"""
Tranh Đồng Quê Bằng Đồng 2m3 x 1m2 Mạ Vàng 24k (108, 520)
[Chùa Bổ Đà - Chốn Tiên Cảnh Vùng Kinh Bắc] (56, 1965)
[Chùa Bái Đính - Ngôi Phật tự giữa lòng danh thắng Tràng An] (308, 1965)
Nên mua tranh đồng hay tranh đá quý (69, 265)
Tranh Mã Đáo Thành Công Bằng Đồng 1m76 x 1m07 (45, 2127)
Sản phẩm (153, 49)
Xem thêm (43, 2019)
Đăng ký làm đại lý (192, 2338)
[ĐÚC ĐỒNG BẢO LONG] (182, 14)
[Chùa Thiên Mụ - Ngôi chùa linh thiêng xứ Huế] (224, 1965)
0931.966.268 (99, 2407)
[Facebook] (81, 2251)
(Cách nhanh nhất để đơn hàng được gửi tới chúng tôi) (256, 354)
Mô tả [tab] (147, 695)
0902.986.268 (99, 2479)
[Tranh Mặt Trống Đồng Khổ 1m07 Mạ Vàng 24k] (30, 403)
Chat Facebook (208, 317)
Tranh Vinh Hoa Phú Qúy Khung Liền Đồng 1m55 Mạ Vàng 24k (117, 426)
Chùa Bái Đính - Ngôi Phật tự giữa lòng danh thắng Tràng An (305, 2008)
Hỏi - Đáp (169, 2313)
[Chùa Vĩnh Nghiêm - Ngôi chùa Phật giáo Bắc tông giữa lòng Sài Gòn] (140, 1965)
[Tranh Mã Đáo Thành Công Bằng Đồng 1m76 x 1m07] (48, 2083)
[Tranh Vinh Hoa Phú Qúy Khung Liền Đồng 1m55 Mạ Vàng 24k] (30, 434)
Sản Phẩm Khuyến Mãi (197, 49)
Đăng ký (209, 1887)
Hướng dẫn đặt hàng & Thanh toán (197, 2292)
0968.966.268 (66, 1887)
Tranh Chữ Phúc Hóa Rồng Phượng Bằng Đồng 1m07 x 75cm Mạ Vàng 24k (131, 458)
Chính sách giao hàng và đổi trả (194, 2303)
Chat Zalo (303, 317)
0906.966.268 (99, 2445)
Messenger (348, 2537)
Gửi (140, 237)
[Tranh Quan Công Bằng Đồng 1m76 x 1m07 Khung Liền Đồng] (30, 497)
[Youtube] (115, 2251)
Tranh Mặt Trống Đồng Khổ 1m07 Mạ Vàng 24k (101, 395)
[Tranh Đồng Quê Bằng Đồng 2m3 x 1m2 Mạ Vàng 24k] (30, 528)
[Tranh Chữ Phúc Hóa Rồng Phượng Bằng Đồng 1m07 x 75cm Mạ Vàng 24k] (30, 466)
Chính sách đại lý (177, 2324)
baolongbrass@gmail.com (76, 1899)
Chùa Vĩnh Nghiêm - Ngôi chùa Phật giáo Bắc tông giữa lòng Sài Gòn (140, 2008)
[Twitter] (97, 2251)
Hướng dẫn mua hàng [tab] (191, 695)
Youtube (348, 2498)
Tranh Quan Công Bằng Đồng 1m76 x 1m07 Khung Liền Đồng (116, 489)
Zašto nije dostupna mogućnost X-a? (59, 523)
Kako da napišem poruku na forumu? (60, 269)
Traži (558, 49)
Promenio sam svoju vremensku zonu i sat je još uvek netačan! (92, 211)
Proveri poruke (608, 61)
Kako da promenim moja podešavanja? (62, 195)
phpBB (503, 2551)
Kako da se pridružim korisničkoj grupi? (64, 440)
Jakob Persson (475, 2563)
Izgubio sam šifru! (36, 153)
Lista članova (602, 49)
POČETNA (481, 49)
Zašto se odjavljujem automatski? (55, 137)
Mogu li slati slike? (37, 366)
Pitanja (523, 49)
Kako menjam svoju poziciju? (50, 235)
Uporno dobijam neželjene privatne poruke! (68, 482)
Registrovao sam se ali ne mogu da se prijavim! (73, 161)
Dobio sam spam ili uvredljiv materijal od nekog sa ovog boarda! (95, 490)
"""
= WHAT TO DO =
Pick out all lines from the data above in which the word "Liền" appears.

= TASK ANSWER =
Tranh Vinh Hoa Phú Qúy Khung Liền Đồng 1m55 Mạ Vàng 24k (117, 426)
[Tranh Vinh Hoa Phú Qúy Khung Liền Đồng 1m55 Mạ Vàng 24k] (30, 434)
[Tranh Quan Công Bằng Đồng 1m76 x 1m07 Khung Liền Đồng] (30, 497)
Tranh Quan Công Bằng Đồng 1m76 x 1m07 Khung Liền Đồng (116, 489)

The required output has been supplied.